The cause of a febrile convulsion, is, as the name implies, a fever or high temperature. Any of the common childhood infections such as chickenpox, tonsillitis, upper respiratory, ear, bowel or urinary infections may cause a high temperature and therefore cause a febrile convulsion. It is unclear whether it is how quickly the temperature rises, or how high it eventually gets which determines whether a convulsion will occur. Lots of children between 6 months and 5 years of age have febrile illnesses but obviously the majority will not have a convulsion. One of the reasons why some children do, and others do not have convulsions with fever, is because of inherited factors which are important in determining whether febrile convulsions will occur. Almost one third of children will be found to have a family history of febrile convulsions in their parents or siblings (brothers and sisters). When one parent has a history of febrile convulsions, the risk to a child of developing a febrile convulsion is almost 20 per cent; if both parents have a history, then the risk is increased to 50 per cent. The brothers and sisters of a child who has had a febrile convulsion have a three times increased risk of having a febrile convulsion themselves; this risk is even higher in identical twins.

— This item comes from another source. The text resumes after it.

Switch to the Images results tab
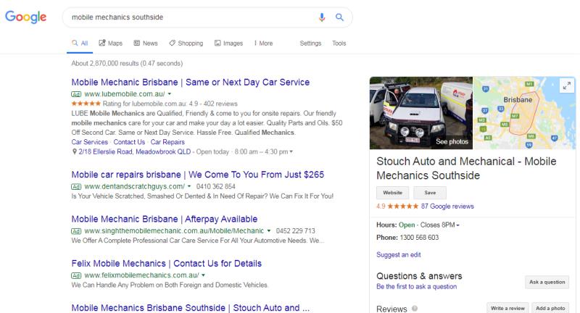The width and height of the screenshot is (580, 313). (228, 43)
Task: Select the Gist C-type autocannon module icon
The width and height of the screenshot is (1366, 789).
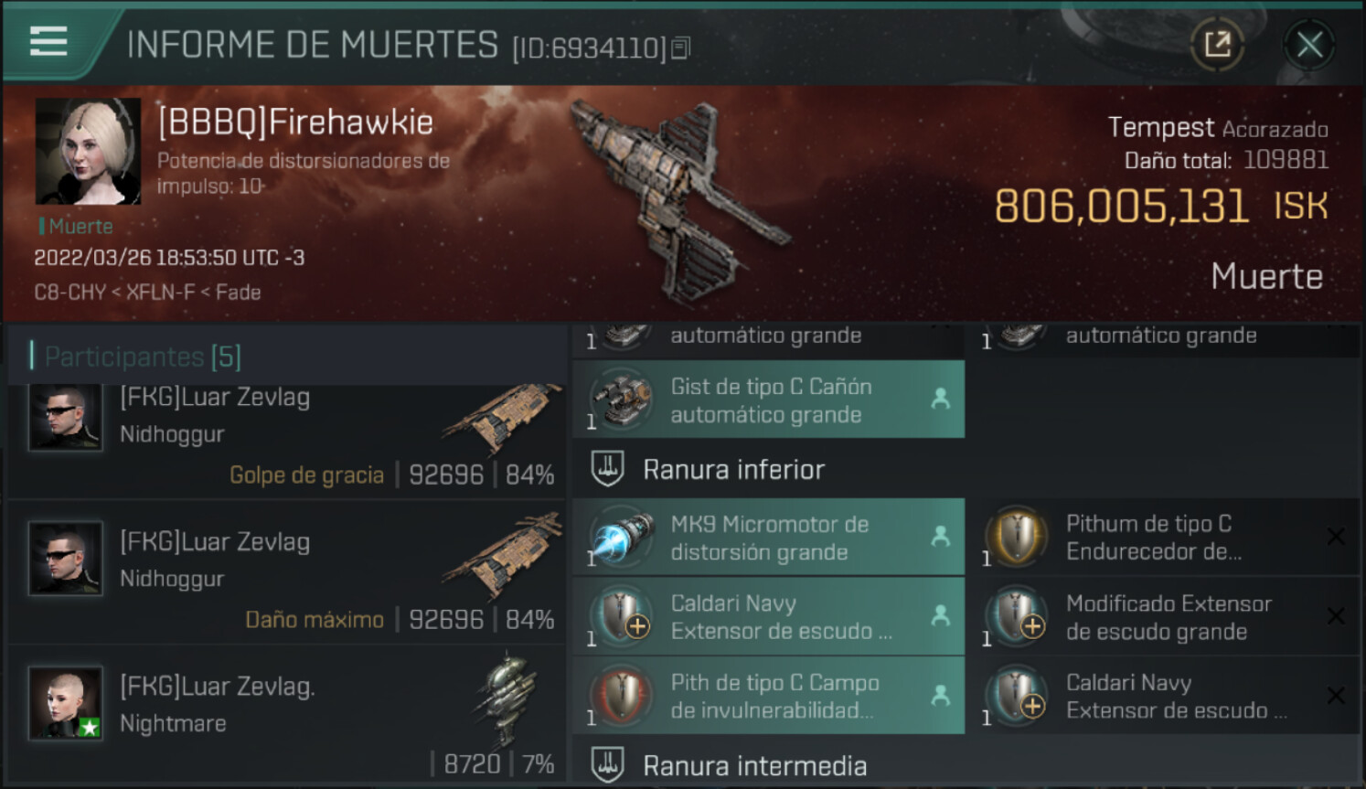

Most children who have febrile convulsions do not need any tests. Usually the cause of the infection and of the fever is obvious from the examination carried out by the doctor—for example, a sore throat (tonsillitis), red ear (otitis media), rash (for example, chickenpox), or cold and cough. Rarely, however, and particularly in children under 18 months of age, a convulsion may be the first sign of meningitis or encephalitis (group (c) above). If there is any doubt as to whether a child has meningitis (particularly in children aged 6-18 months), then a lumbar puncture must be done, and other tests may well be required. Children with simple febrile convulsions do not need to have an EEG or brain scan. However, children with complex febrile convulsions (group (b)) may well need them in order to explore what is the underlying cause of their asymmetrical or prolonged convulsion, or earlier slow development.